**DATA FOR THIS TASK**
++++++++
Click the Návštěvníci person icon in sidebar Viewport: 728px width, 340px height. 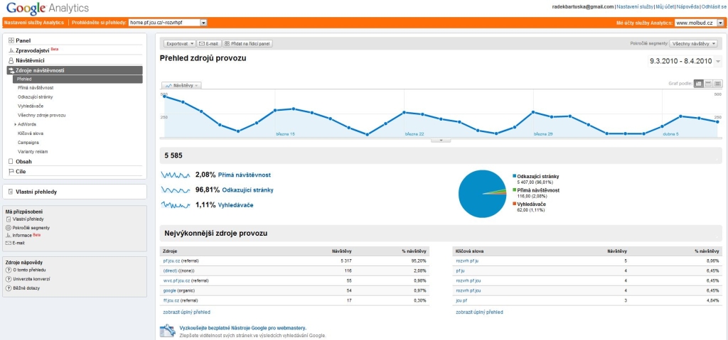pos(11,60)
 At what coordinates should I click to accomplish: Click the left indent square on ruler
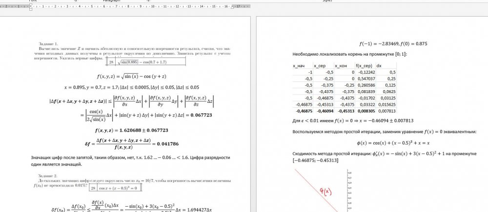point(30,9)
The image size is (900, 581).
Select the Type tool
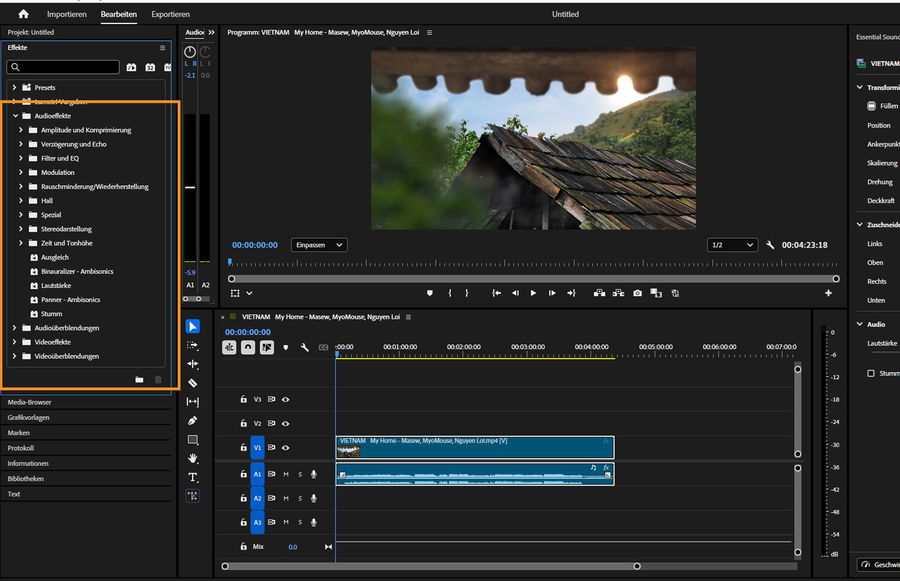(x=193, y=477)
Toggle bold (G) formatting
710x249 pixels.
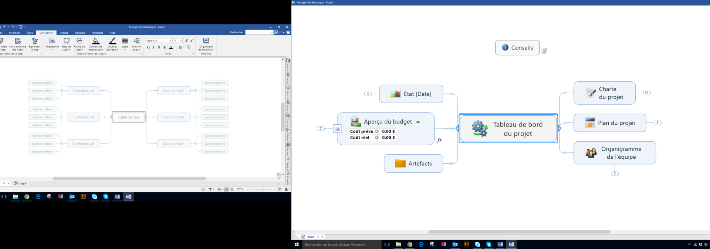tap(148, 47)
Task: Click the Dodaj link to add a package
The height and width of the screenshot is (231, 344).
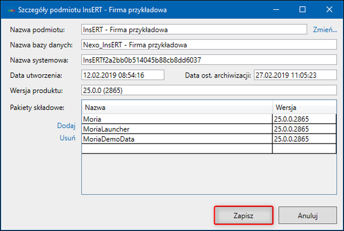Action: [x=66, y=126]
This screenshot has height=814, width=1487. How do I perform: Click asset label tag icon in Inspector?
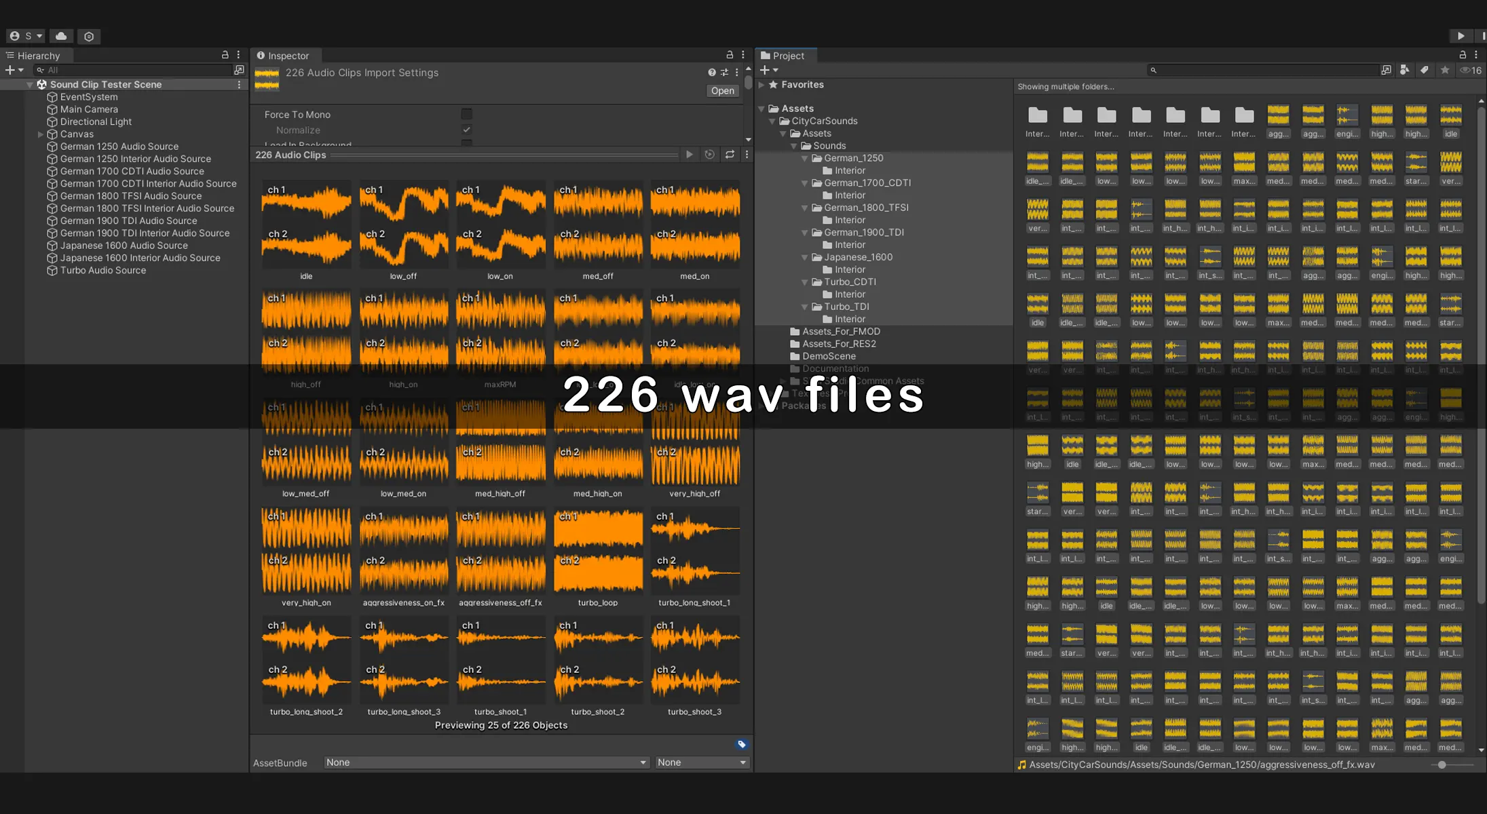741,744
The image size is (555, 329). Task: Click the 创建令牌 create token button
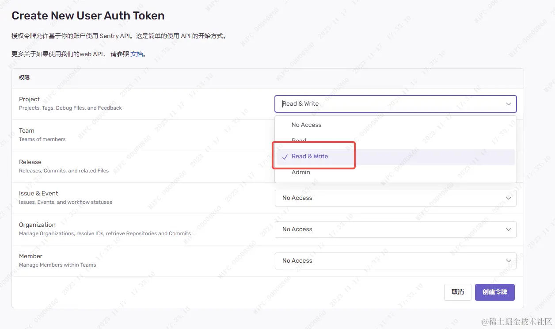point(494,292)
++++++++
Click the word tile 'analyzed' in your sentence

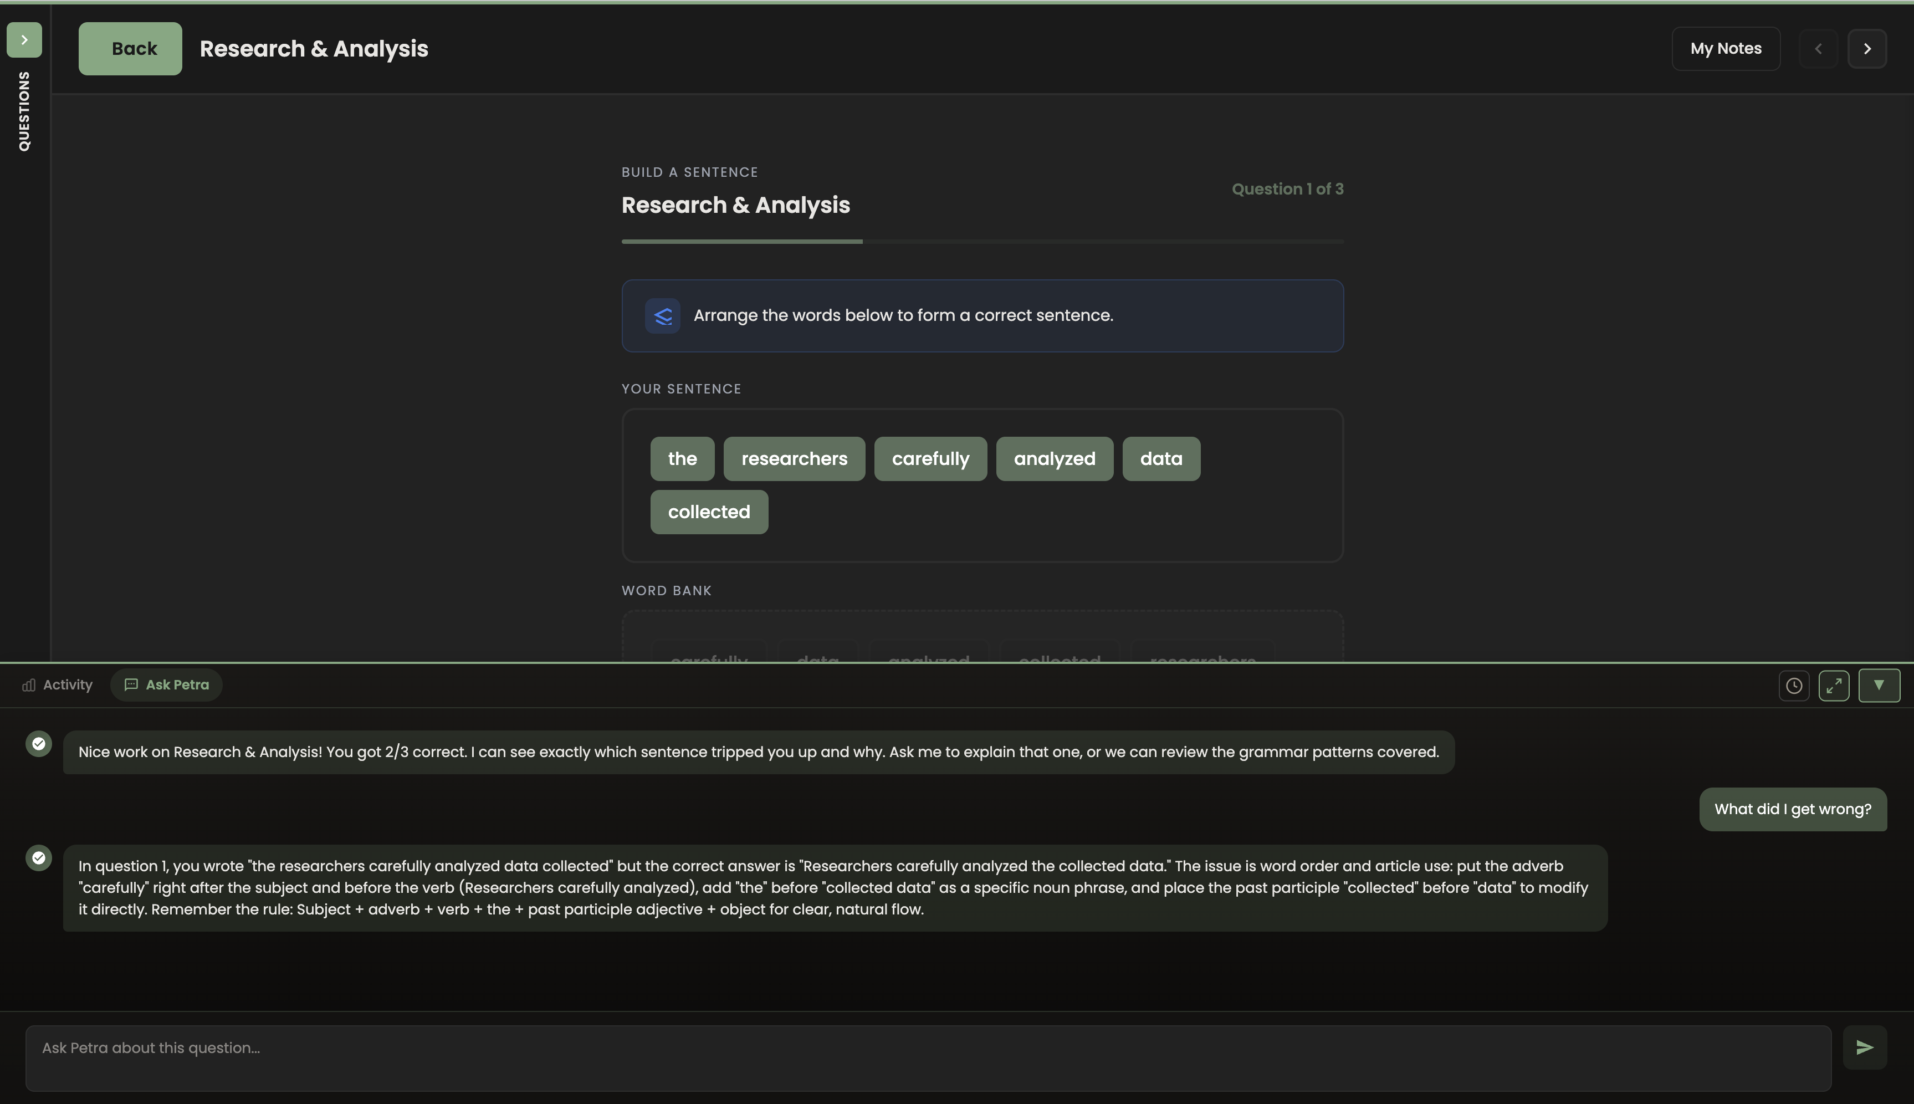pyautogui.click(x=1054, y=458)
++++++++
**EXERCISE AIM**
Could you write out the listing from the line with "The image size is (900, 581)." to the line with "point(494,292)", swapping "image size" for "screenshot size" and leaving out the pictures?

**FINAL RESULT**
The screenshot size is (900, 581).
Select the Type tool
(x=193, y=477)
Toggle bold (G) formatting
710x249 pixels.
tap(148, 47)
Task: Click the Dodaj link to add a package
The height and width of the screenshot is (231, 344).
Action: [x=66, y=126]
This screenshot has height=814, width=1487. How do I perform: Click asset label tag icon in Inspector?
741,744
The screenshot size is (555, 329). Task: Click the 创建令牌 create token button
point(494,292)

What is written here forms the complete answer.